40.1 Features
Albinism is a rare genetically heterogeneous inherited disorder of impaired melanin biosynthesis that is characterized by specific changes in the eye and visual pathway with or without reduced pigmentation of the skin and hair. There are two main forms: oculocutaneous albinism (OCA) and ocular albinism (OA). Patients with OA have only the ocular and optic changes that result from reduced melanin pigment during development, while those with OCA also have depigmentation of the skin, hair, and eyelashes.

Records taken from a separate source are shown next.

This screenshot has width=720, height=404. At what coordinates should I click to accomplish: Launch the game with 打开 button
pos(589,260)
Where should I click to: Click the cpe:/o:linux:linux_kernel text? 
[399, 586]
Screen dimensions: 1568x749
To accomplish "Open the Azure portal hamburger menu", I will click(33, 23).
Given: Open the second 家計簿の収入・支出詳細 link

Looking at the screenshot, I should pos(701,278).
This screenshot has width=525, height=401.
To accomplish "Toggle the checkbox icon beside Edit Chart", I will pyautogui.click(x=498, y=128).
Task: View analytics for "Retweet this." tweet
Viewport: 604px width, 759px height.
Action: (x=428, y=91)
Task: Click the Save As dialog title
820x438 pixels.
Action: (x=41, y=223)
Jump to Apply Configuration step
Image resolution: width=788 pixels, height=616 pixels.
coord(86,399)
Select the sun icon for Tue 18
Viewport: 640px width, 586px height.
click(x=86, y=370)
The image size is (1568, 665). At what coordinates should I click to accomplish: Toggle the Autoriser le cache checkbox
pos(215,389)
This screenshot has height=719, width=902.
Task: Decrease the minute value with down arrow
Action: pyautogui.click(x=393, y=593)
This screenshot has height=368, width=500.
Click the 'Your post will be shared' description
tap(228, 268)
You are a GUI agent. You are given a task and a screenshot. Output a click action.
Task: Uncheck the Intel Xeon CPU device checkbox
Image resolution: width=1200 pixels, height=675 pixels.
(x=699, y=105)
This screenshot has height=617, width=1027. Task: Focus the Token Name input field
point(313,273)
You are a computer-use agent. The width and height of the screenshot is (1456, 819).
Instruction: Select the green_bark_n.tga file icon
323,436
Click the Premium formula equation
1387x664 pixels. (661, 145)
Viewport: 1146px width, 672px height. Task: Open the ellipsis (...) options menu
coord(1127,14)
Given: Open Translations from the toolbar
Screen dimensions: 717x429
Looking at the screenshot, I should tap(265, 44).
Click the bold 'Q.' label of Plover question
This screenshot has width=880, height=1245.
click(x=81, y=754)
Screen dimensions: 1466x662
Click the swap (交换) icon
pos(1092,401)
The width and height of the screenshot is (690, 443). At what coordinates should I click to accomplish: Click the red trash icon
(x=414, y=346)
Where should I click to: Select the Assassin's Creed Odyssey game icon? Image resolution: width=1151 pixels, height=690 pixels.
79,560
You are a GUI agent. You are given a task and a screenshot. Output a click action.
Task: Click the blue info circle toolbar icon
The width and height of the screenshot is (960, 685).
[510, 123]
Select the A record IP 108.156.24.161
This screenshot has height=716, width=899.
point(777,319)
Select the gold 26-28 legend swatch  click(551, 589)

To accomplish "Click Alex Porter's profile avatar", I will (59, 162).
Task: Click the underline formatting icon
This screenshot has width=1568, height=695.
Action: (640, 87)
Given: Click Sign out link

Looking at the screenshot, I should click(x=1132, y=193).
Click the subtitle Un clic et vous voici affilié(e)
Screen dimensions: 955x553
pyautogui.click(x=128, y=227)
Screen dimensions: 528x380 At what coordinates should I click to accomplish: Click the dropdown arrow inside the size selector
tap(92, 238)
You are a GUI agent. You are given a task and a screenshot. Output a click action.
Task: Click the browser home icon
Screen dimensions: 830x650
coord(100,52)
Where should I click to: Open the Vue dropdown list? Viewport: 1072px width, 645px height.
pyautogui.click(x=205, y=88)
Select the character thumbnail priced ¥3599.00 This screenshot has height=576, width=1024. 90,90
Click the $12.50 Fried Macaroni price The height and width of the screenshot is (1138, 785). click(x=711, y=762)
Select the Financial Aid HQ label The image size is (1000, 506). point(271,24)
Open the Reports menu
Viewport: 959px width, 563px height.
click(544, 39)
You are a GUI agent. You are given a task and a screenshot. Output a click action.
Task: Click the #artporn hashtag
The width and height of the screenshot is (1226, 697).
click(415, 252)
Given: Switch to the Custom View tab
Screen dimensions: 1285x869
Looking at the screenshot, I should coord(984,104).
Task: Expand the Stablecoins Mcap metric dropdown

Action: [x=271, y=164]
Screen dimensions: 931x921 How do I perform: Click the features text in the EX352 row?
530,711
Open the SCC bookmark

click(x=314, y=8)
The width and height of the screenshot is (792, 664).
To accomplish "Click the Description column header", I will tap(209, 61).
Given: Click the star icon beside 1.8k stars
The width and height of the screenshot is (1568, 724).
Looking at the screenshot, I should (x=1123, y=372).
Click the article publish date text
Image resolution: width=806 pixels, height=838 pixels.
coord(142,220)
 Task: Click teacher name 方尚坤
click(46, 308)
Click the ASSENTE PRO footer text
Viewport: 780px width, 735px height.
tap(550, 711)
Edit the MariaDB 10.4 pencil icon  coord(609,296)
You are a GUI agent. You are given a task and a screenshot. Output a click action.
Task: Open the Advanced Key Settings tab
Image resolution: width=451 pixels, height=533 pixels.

OA can arise from either autosomal recessive or X-linked recessive mutations, while all subtypes of OCA have an autosomal recessive inheritance pattern. Autosomal recessive ocular albinism (AROA) results from mutations in TYR and TYRP1, while X-linked mutations in the GPR143 gene at Xp22.2 lead to OA1, the Nettleship-Falls variant of OA (MIM #300500). Different genetic mutations can lead to variable phenotypic expression. Patients with mutations in the tyrosinase (TYR) gene on chromosome 11q14-q21 develop OCA type 1 (OCA1), which is characterized by white hair and fair skin. However, those with OCA1B (MIM #606952) can develop some melanin pigment in their eyes, hair, and skin, while those with OCA1A (MIM #2031100) do not develop any melanin pigment. Patients with OCA2 have mutations in the OCA2 gene (chromosome 15q12-q13, MIM #203200). Less commonly, patients can develop OCA3 from mutations on the tyrosinase-related protein 1 (TYRP1) gene. Patients with OCA3 tend to develop a milder phenotype. Those with SLC45A2 mutations develop OCA4 (MIM #606574), which is characterized by a wide array of phenotypic expression. A new gene OCA5 (MIM #615312) has been identified on chromosome 4q24, and OCA6 (MIM#203100) is due to mutations on SLC24A5 on chromosome 1q21.1. In rare circumstances, OCA is associated with potentially fatal systemic syndromes such as Chédiak-Higashi (CHS) and Hermansky-Pudlak (HPS).
40.1.1 Common Symptoms
Extreme photophobia and glare symptoms result from light easily entering and scattering inside the eyes. Systemic syndromes can have life-threatening and debilitating comorbidities (e.g., frequent pyogenic sinopulmonary or skin infections and peripheral neuropathy in CHS; blood clotting disorders, and ceroid accumulations in the lungs and kidneys in HPS).
40.1.2 Exam Findings
A pendular sensory nystagmus develops due to poor development of the optic system. During infancy, the patient’s eye movements may have a low frequency and large amplitude that later evolve into the more distinct fast and slow phases in adulthood. Because they have a positive angle kappa, they often have the external appearance of pseudoexotropia. Concomitant strabismus and loss of stereopsis are possible and may lead to a head tilt. Patients with albinism who have less pigment have worse visual acuity, though visual acuity tends to be better at near than distance because convergence helps dampen the nystagmus at near.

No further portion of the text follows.